The app will blur all photos in messages when users who never interacted before contact each other for the first time. Users can only share unblurred images after they have both approved each other.
Kik, based in Ontario, Canada, is approaching 150 million registered users, many of them teenagers, Galt said. Young people—sometimes those too young for their own phones—use Kik mobile devices like iPods, because it doesn’t require a number to join.
Smartphone users like the app because it gives them a way to connect without handing over their numbers. Galt said that many users post their Kik contact info elsewhere online from Tumblr to Instagram so people they meet can message them.
“One of the biggest drivers for the app is that you should feel comfortable sharing your Kik username wherever you want,” Galt said. “That’s one of the benefits.”

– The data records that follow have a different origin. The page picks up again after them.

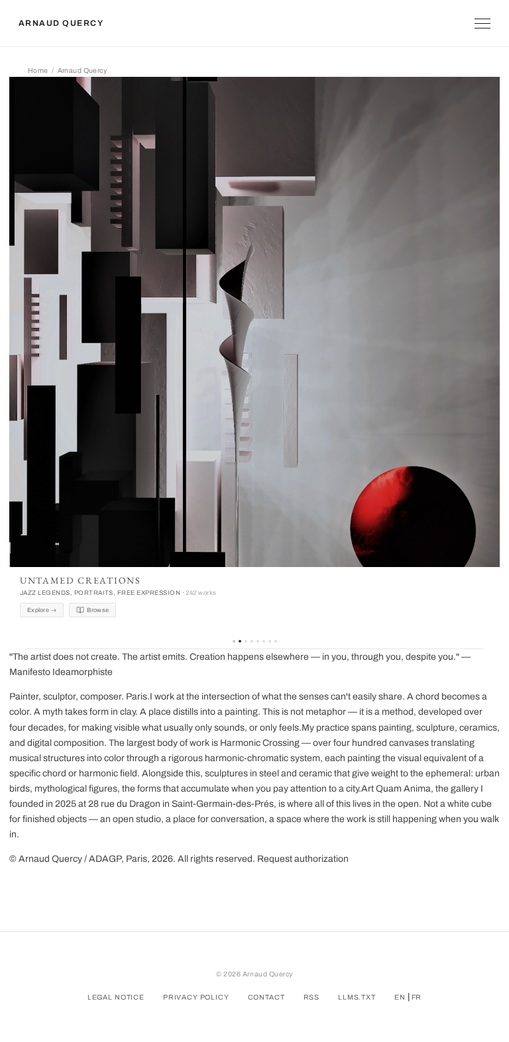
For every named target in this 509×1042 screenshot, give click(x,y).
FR (417, 997)
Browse (98, 610)
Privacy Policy (196, 997)
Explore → (41, 610)
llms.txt (357, 997)
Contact (266, 997)
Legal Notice (115, 997)
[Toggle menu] (482, 23)
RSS (312, 997)
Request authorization (303, 859)
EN (400, 997)
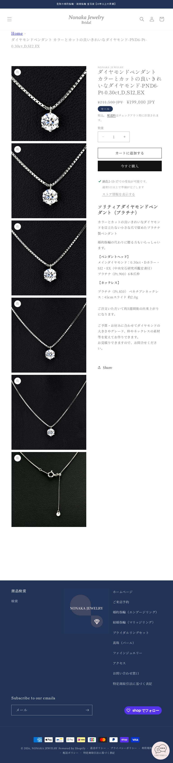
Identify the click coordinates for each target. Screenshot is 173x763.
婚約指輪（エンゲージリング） (135, 612)
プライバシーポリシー (124, 748)
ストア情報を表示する (118, 194)
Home (17, 33)
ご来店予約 (121, 602)
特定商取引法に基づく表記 (132, 683)
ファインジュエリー (127, 653)
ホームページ (123, 591)
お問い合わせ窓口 (126, 673)
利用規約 (147, 748)
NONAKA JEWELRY (45, 748)
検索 (14, 601)
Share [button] (107, 367)
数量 (101, 128)
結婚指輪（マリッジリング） (134, 622)
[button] (9, 19)
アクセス (119, 663)
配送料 (111, 115)
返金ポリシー (98, 748)
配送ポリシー (71, 752)
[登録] (87, 710)
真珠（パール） (124, 642)
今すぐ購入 (130, 166)
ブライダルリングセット (131, 632)
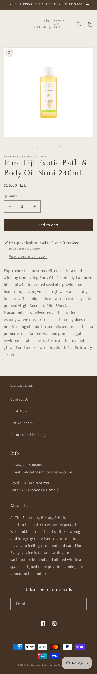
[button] (6, 24)
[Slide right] (60, 146)
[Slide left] (37, 146)
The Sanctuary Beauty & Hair (41, 664)
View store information (28, 256)
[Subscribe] (80, 604)
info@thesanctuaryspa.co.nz (48, 472)
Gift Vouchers (21, 423)
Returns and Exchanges (29, 434)
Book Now (18, 411)
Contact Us (19, 399)
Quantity (10, 196)
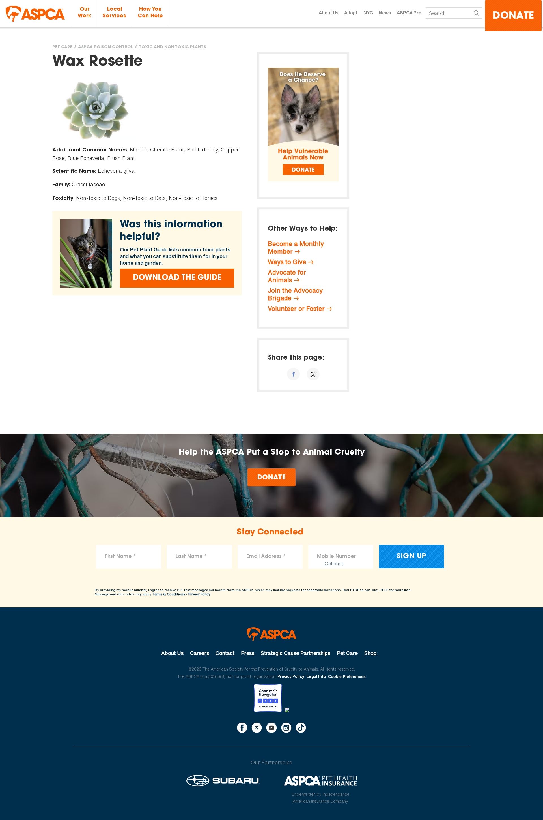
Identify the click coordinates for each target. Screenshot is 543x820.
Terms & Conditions (169, 594)
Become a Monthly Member (296, 247)
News (385, 13)
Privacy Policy (199, 594)
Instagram (286, 728)
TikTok (301, 728)
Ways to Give (287, 261)
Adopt (351, 13)
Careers (199, 653)
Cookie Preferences (347, 676)
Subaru (223, 781)
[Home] (35, 14)
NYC (368, 13)
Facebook (242, 728)
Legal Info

However, revealing your Kik contact online means that strangers could send unsafe and explicit messages. Harassment and security concerns, always a part of the online community, have become heightened in the messaging space with the rise of apps like Snapchat, Line, Tango, WeChat and others.
Galt did not reveal how many daily users Kik has, but she said 50 percent of Kik’s daily users share photos. Kik also is combating spam on the platform, Galt said.
Brands have been waking up to mobile apps that introduce them to users. Today, Tango announced it would support brand channels for users to follow. Kik has opened its platform for brands and publishers to create mobile websites within the platform.